Between a Rock and a Hard Place

What do you do when the patient whips out their Smartphone and states they want to record you?

This definitely raises the possibility of a red flag. But, do you want to tell the patient no and look like you are hiding something or are not being tech savvy.

This except from a Medscape article outlines the question:

"Doctor, would it be okay with you if I tape record our conversation today?"

The doctor's first reaction is likely to be negative. He or she may feel a lack of trust or a sense of suspicion. Perhaps the patient wants to create evidence for a lawsuit. Consented-to audiotape evidence, just like your testimony and your medical record, may be admissible in court.

And the evidence could be damaging. If you neglect to mention an important factor or misstate a medical recommendation, you won't be able to deny it at trial because the tape will impeach your testimony. If you miss a diagnosis and the tape showed that you failed to ask a relevant question or forgot to order a recommended test, your defense will be compromised.

This is a new age that includes smartphone technology plus the "informed consumer" movement. A malpractice conundrum is presented.

Your first step should be to ask the patient, "Why do you want to tape the conversation?"

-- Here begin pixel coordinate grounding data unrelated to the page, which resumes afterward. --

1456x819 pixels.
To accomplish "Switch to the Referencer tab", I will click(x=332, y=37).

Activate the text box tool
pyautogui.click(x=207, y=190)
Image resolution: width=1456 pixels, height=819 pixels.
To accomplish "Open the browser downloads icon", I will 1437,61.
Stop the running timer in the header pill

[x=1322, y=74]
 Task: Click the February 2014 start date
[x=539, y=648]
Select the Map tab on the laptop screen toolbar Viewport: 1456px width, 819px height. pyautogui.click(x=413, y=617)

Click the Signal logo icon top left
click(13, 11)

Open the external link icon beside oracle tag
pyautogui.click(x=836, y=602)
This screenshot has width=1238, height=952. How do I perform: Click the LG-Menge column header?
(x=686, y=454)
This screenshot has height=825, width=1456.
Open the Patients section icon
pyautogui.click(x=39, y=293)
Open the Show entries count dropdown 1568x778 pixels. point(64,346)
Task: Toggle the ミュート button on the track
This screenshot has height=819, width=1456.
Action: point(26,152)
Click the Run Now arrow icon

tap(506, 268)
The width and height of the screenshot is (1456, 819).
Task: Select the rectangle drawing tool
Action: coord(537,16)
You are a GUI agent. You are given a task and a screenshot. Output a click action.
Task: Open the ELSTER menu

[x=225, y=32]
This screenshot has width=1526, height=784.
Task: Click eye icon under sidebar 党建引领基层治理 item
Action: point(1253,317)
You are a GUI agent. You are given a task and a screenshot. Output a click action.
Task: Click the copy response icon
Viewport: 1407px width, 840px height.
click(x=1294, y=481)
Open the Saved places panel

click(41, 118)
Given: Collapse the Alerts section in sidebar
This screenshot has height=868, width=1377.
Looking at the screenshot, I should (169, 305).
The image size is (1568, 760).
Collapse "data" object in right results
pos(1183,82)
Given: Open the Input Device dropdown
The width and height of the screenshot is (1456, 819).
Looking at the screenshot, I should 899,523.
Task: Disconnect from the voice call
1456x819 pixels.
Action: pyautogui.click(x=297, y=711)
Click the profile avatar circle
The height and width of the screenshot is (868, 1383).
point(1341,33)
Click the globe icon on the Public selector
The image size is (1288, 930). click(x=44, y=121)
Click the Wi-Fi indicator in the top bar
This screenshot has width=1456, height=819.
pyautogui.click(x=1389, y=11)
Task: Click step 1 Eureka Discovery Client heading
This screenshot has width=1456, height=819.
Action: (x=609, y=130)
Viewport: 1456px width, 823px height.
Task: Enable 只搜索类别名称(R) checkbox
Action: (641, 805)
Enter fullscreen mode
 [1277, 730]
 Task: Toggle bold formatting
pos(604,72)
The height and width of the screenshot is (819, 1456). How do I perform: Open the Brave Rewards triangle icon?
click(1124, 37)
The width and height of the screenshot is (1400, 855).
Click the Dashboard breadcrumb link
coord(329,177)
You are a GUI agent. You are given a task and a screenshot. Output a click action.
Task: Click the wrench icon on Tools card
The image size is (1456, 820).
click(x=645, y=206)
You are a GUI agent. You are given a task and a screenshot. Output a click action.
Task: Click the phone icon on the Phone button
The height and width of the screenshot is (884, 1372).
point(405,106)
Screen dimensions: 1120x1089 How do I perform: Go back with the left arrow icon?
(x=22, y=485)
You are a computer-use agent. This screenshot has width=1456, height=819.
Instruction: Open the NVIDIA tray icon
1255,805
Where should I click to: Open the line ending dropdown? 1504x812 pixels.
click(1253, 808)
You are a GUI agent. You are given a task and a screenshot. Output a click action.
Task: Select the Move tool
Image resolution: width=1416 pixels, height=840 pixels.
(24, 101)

Tapes may be both bad and good in terms of malpractice: bad if they become incriminating evidence in court, but good if they increase patient comprehension and quality of care.

PPIX Recommendation:
We suggest that you be prepared for such a request and formulate a plan of action.
We believe, based upon the patient’s response, that you should individually decide whether to say yes or no. If you decide to allow the patient to record your conversation, be sure you are as clear and articulate as if you were writing it in the medical record.

If you’re not comfortable with the recording, you should discuss this personally with the patient and discuss your reasons. You can suggest that the best solution could be for the patient to take notes and to ask questions later if needed.

As always, make sure you document everything discussed with the patient.